Editor's note: this blog post is the sermon that author Lucy Webb shared at an interfaith pride service in Brattleboro, VT on Sunday June 28 2015 at the First Congregational Church. We are pleased to share it with you here for those of you who were unable to make the service in person. Enjoy!

By Lucy Webb

When I started college, I did not — yet — identify as queer. I guess in 1989, almost nobody did. To be clearer, I identified as straight. I was very pro­-gay­-rights, but hadn’t had much opportunity yet to put that support into action; I didn’t know real­-life gay or lesbian people, and the rest of the LGBTQIA alphabet soup wasn’t even on my radar yet. But I was ready. Before I even joined the college Anti­-Apartheid Movement, I joined The Alliance.

In those early weeks of college, I made friends, I met people — but when the first meeting of the Alliance happened, I went alone. I didn’t know anyone else who was planning to be there. I entered a room overflowing with people, all strangers, mostly older than I was. They all seemed so cool, and also like home. I know now that I was recognizing myself as one of them, but I wouldn’t even admit that to myself for another couple of years.

So at that first meeting of the Alliance, back in the olden days of the late 80s, the co-chairs
emphasized confidentiality. Who attended those meetings was private information. People
needed to feel safe there. We went around and introduced ourselves, which took forever,
because there were so many of us there, and talked a little about what the Alliance would be doing, politically and socially, in the coming semester. And as it got late, the co-chairs were ready to close the meeting, unless anyone had anything else they needed to share.
Two young men, apparently not students, as it turned out, stood up and began to pray, loudly, hoping that we would all repent of our wicked, sinful ways. One of them was himself an ex­-gay, and he could assure us that change was possible.
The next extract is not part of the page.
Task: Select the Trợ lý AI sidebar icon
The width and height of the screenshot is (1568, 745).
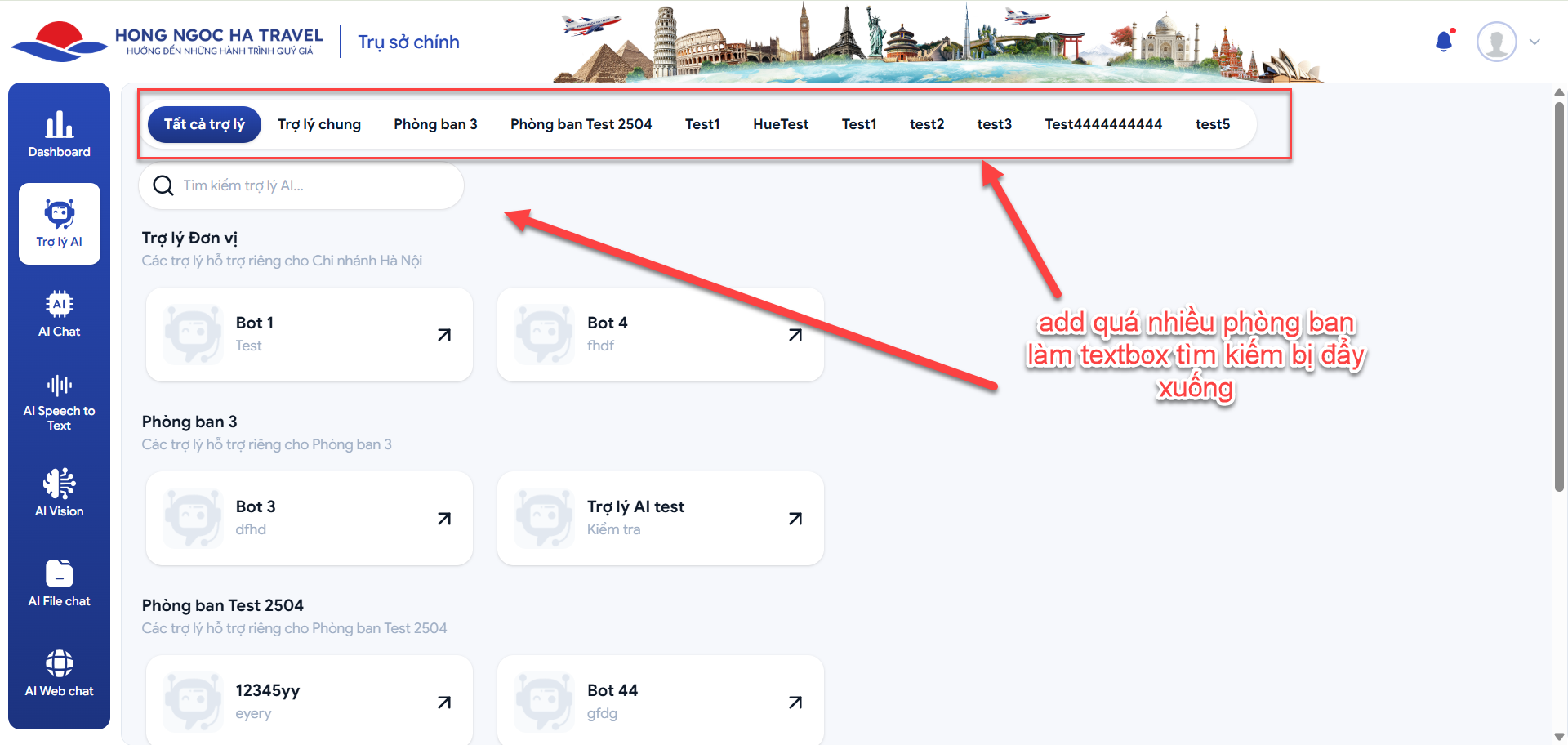Action: pyautogui.click(x=59, y=223)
We all froze. None of us knew how to make the shift from feeling safe to feeling trapped. And I stood up, less than a month after my 18th birthday, and announced to the two men and to the group that I was also a Christian, but that my God was a God of love, and that God had also told us not to judge each other, and that it was not possible to me that God would condemn people for finding love where they could. I was rambling and terrified, but I was loud, and it interrupted the conversation long enough for the co chairs to call Campus Security and for other deer to get themselves out of the headlights.

I left, too, and walked back to my dorm, trembling so hard I dropped my keys at the front door. Another first­-year­-student who’d been at the meeting had walked me back, and he picked them up for me and unlocked the door to let me in.
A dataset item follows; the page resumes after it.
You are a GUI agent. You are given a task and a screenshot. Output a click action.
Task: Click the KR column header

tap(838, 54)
I have never been more certain than I was that night that God was speaking through me. I am a New England Episcopalian, and if you don’t know a lot about my people, you should know that we mostly do not get in shouting matches with evangelicals about God. I was in no way brave enough to take action, to interrupt what felt like a deep betrayal and violation of so many people’s first attempt to find a safe place in an unsafe world. But God was brave enough. And God has been there for me many, many times, as a source of strength when I needed to take action, and as a source of forgiveness when I know that I have not done all that I could. If you had told my scared 18­year­old self that that night was the beginning of a lifetime of seeking — and finding — communities of queer people, she could not have believed it.
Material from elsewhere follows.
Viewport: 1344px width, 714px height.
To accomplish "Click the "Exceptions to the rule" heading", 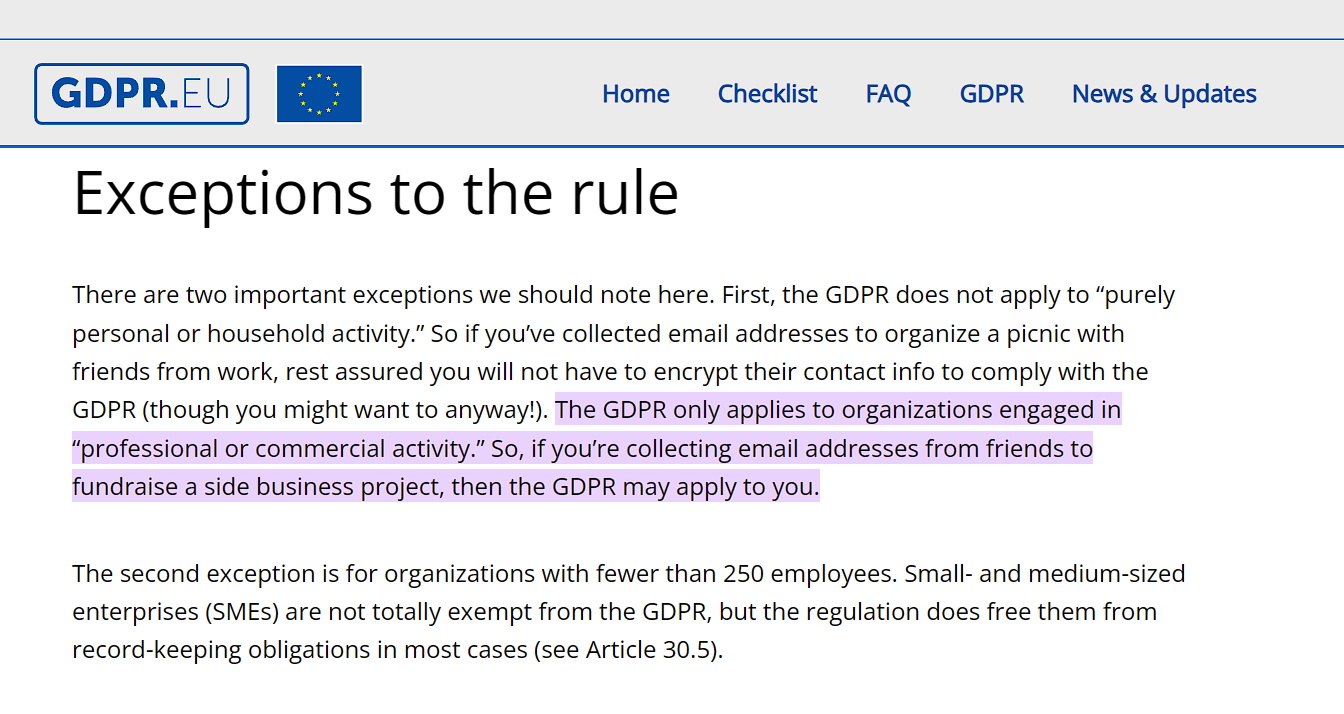I will pos(376,192).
But if you’d told her that she’d be participating in an interfaith Pride Sunday service now, she could not ever have believed that, either. And I was in the most privileged possible situation — I was white, I was a college kid, was not in any physical peril and in almost no social peril, even. I thought I was straight, which gave me some power the other privileged white people in the room didn’t feel they had.

My identity as a queer person and as a person of faith are inextricably linked, both to each other and to my sense of social justice. We have made so many wonderful strides, and there is so much still to be done to ensure the health and safety of our community, to say nothing of equality.

I talked with a friend yesterday about what kind of messages I was going to be able to share in a few minutes here, and he rightly, I think, suggested that the tone I should be shooting for is both grateful and a little challenging.

And I am so, so grateful. I know that, though many LGBTQIA people have been hurt and
scarred deeply by people who use religion as a weapon, many others have found homes in faith communities and have found support from faithful straight allies. I am grateful that that healing continues and I am grateful that there are churches and synagogues and faith communities that recognize that the burden for that healing is on us, the faithful, and not on the wounded.

But to challenge, just a little, while we celebrate a history of liberation and change — we must all think about when we have opportunities to interrupt conversations, and when we must be ready to do that, even as we tremble. Where, in our families, in our faith communities, in our workplaces, could we be disrupting darkness and ignorance, and what are we willing to risk to do that? When LGBTQIA people are dying, are homeless, are assaulted by agents of our government and our communities, what do we have the power to understand, and what do we have the responsibility to interrupt? How does our faith connect to our sense of justice?

* * *
Lucy Webb is a member of the GMC board who found her rural queer community through bowling leagues, summer camp, and online dating sites.